FOTOGALLERY – Quest’anno il Martedì Grasso offidano è stato caratterizzato da due elementi naturali, l’acqua e il fuoco. Un’interminabile pioggia ha infatti accompagnato l’attesa per la sfilata dei fasci di canne infuocate, i V’Lurd. In tanti, nonostante le condizioni climatiche avverse, hanno raggiunto Piazza del Popolo. Musica, allegria e balli, hanno accolto gli spettatori completamente bagnati. Le congreghe, vera anima del Carnevale offidano, hanno offerto ai passanti da bere e da mangiare.

Tante le maschere che si aggiravano per la città, in particolare il gruppo “Risiko, alla conquista di Offida”, il gruppo dei mitici BeeHive di Kiss me Licia che si è riunito per l’occasione. Non è mancata una punta di ironia per la crisi economica che stiamo vivendo da parte del gruppo “C’è crisi: Siamo in mutande”. Verso le 19:00, ha avuto inizio il momento più suggestivo della giornata, l’accensione dei V’Lurd. Tanti offidani sono tornati nelle loro case per indossare il guazzarò e per prendere i fasci. La congrega del Ciorpente ha dato inizio alla sfilata,mentre la congrega della Ciuvetta, per tradizione si è collocata in fondo alla fila.

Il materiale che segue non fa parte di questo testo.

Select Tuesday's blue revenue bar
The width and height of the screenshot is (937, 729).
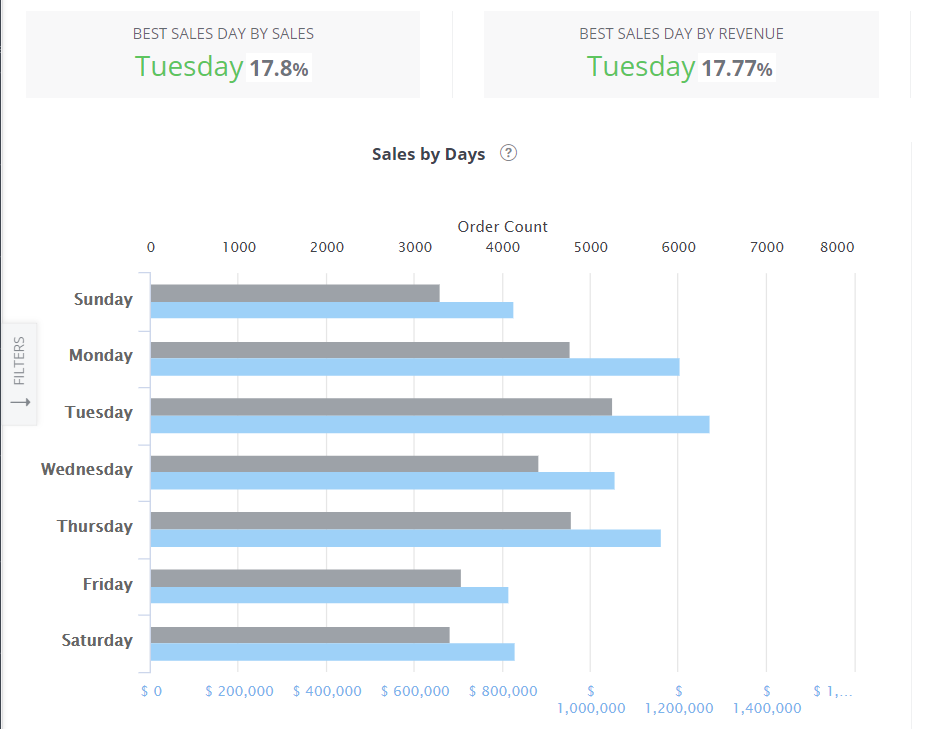(x=420, y=425)
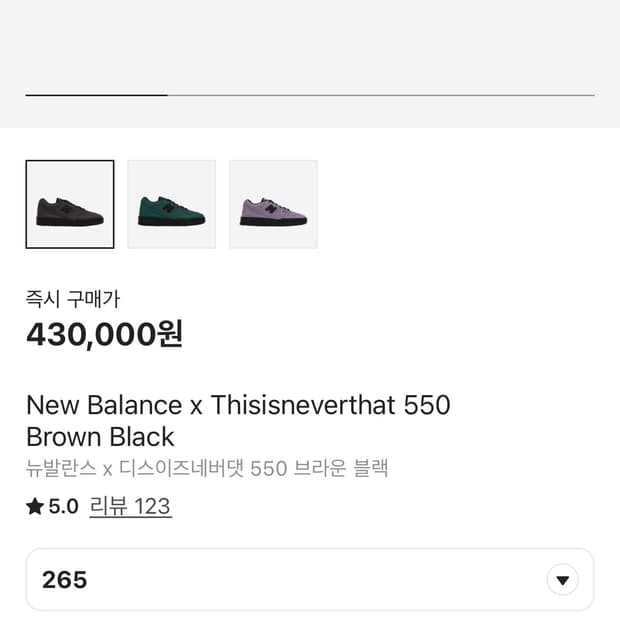
Task: Click the 265 size value text
Action: click(64, 580)
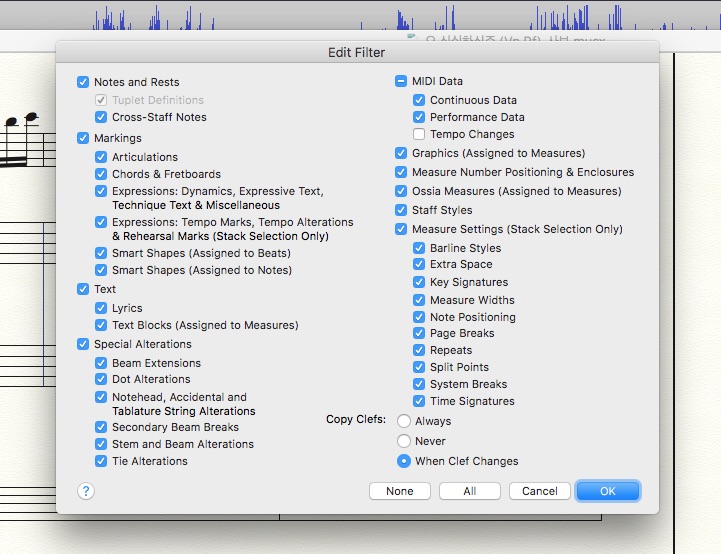The height and width of the screenshot is (554, 721).
Task: Enable the Tempo Changes checkbox
Action: coord(419,134)
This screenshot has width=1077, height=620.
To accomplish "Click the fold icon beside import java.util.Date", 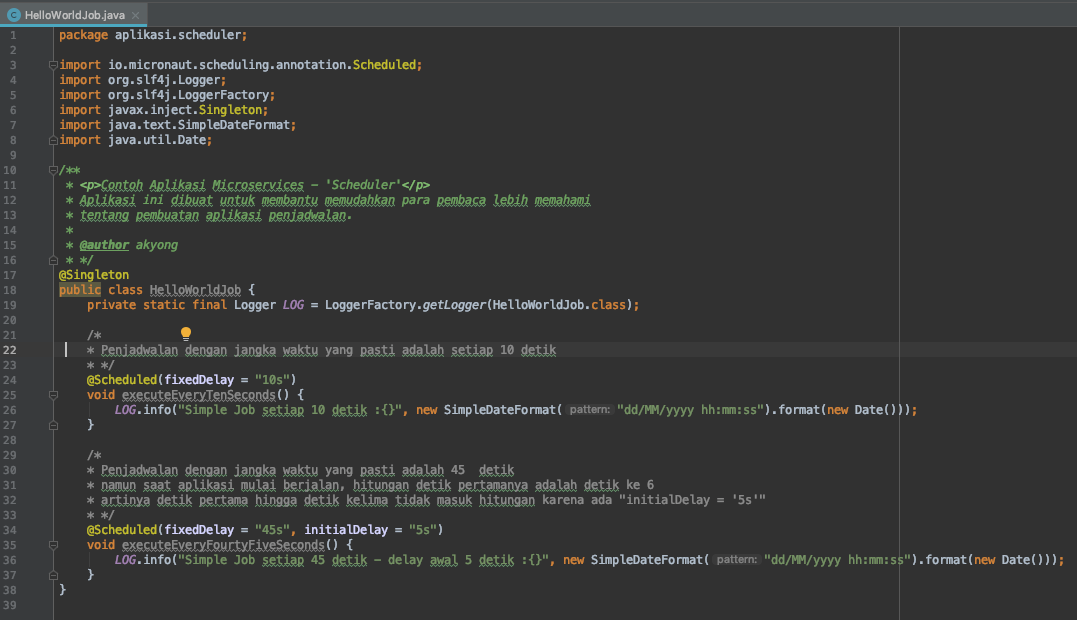I will point(53,139).
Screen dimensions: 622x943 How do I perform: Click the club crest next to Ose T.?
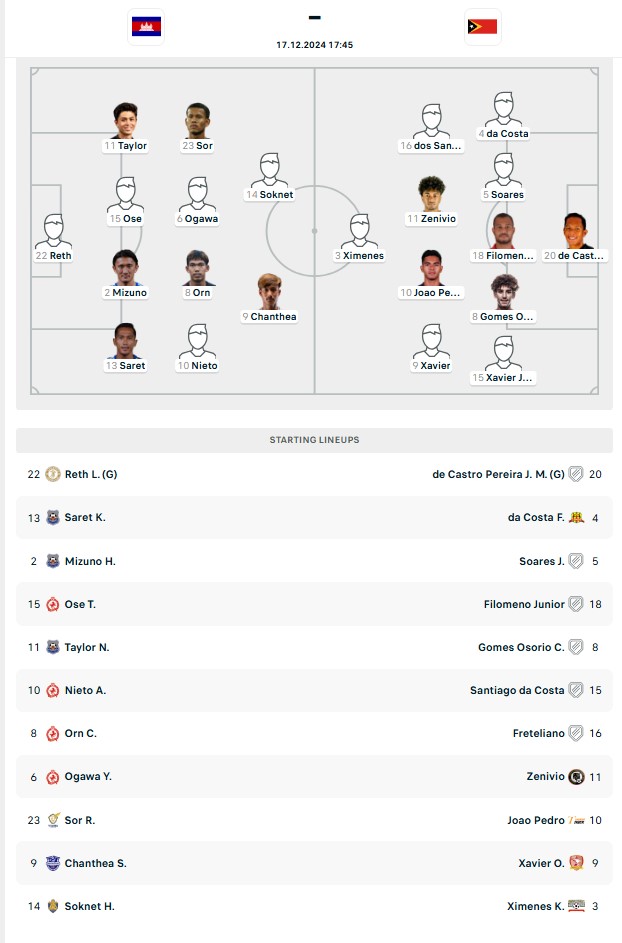[53, 604]
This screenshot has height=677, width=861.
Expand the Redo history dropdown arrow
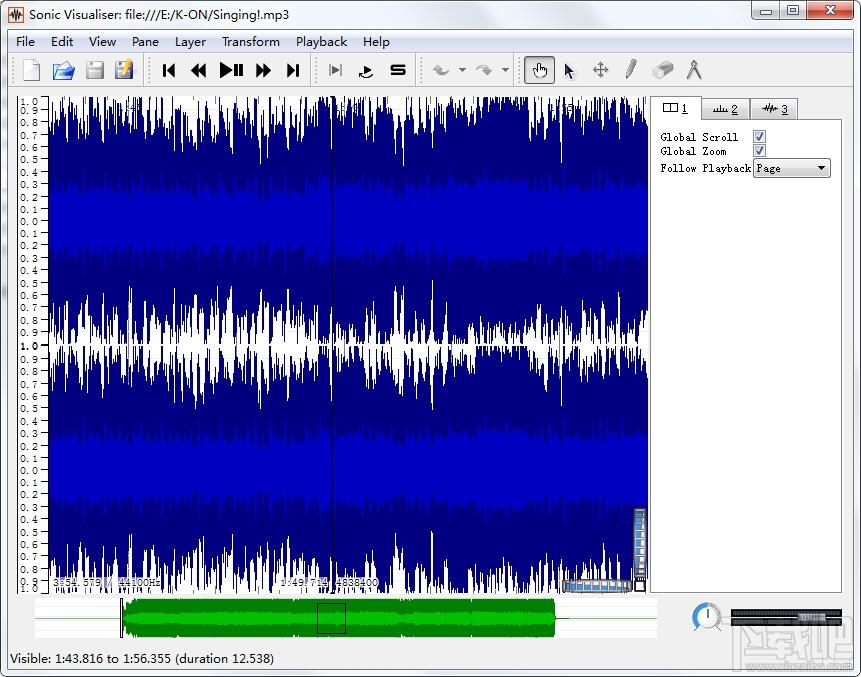[x=505, y=70]
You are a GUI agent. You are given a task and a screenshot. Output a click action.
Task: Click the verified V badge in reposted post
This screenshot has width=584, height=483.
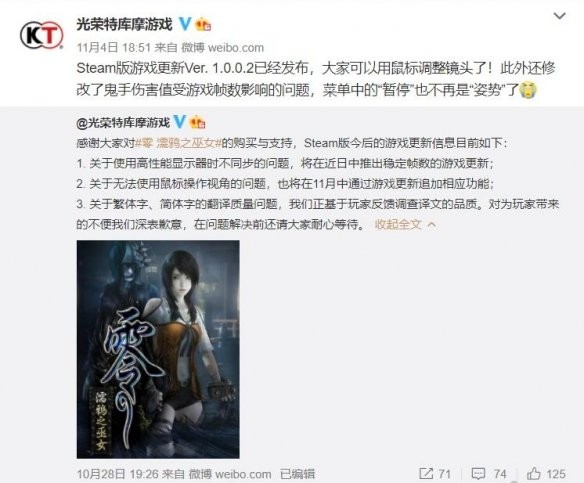pos(180,122)
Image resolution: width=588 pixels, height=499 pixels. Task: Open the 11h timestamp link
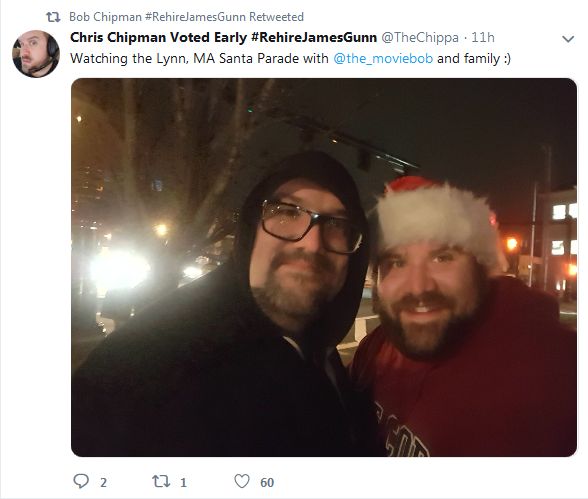(x=483, y=37)
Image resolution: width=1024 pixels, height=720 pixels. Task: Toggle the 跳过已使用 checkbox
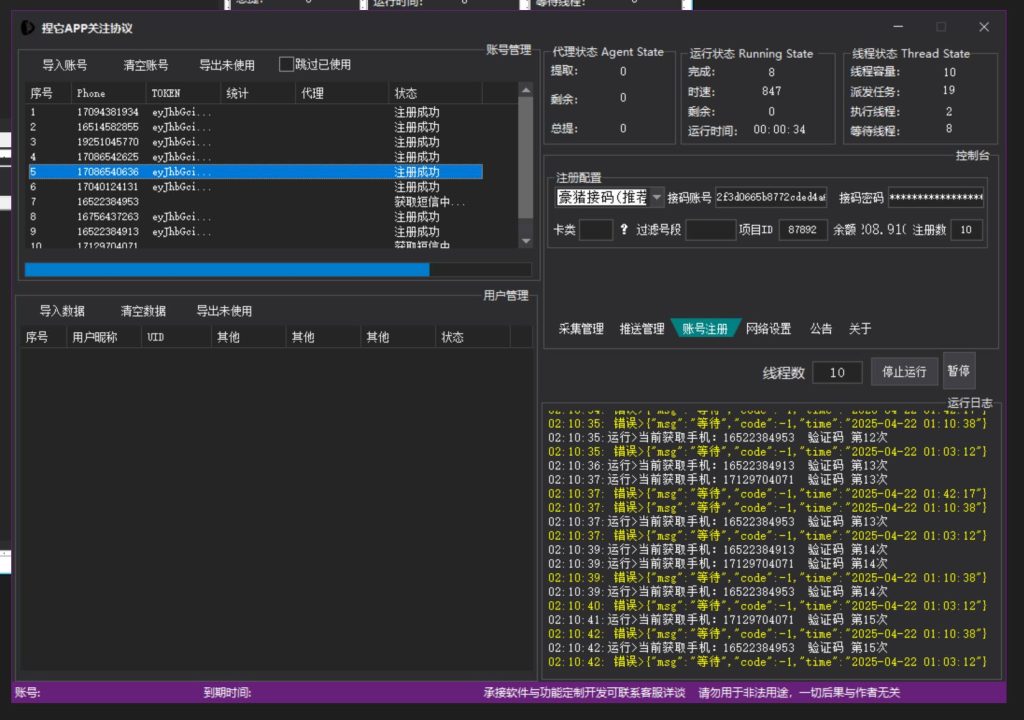[287, 65]
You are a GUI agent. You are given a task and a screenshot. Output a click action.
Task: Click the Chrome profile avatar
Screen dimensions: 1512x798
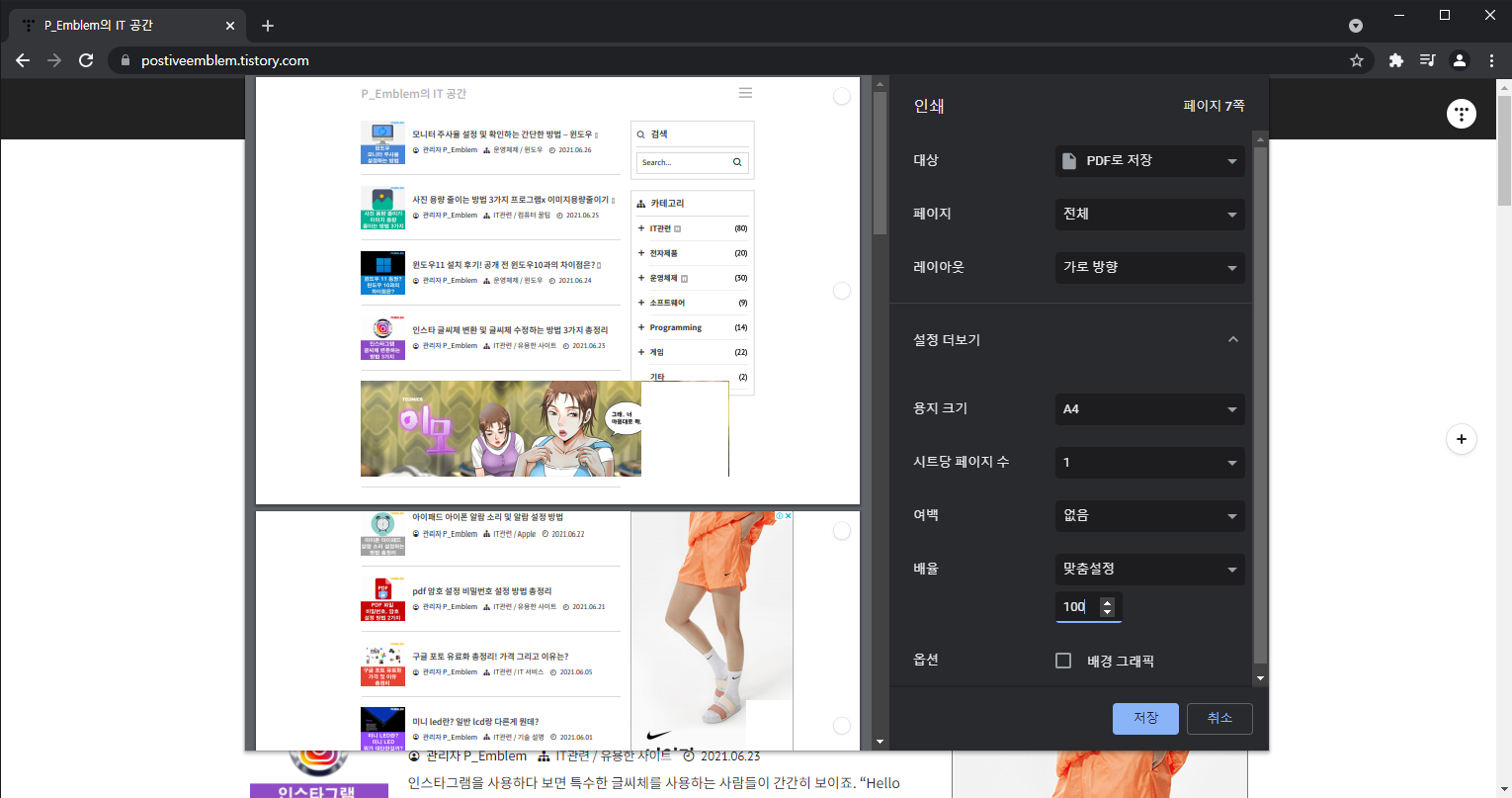[1460, 59]
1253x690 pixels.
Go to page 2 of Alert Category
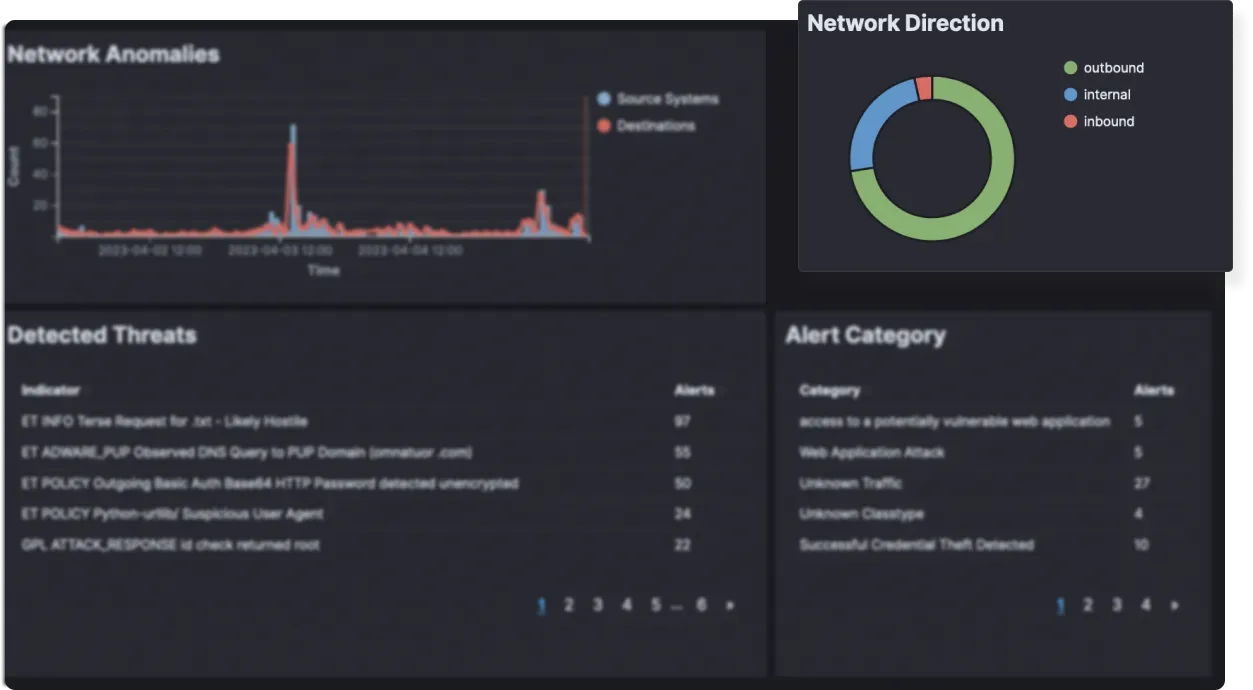[1087, 605]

I V’Lurd , alcuni veramente lunghissimi, portati da tante persone, hanno fatto il giro della città, passando per l’ospedale, per arrivare poi al falò di Piazza del Popolo. Quando la festa sembrava ormai finita, i sorprendenti offidani, hanno coinvolto tutti in un frenetico girotondo danzante intorno al fuoco. Così Offida ha salutato il Carnevale dando appuntamento a tutti per l’anno prossimo.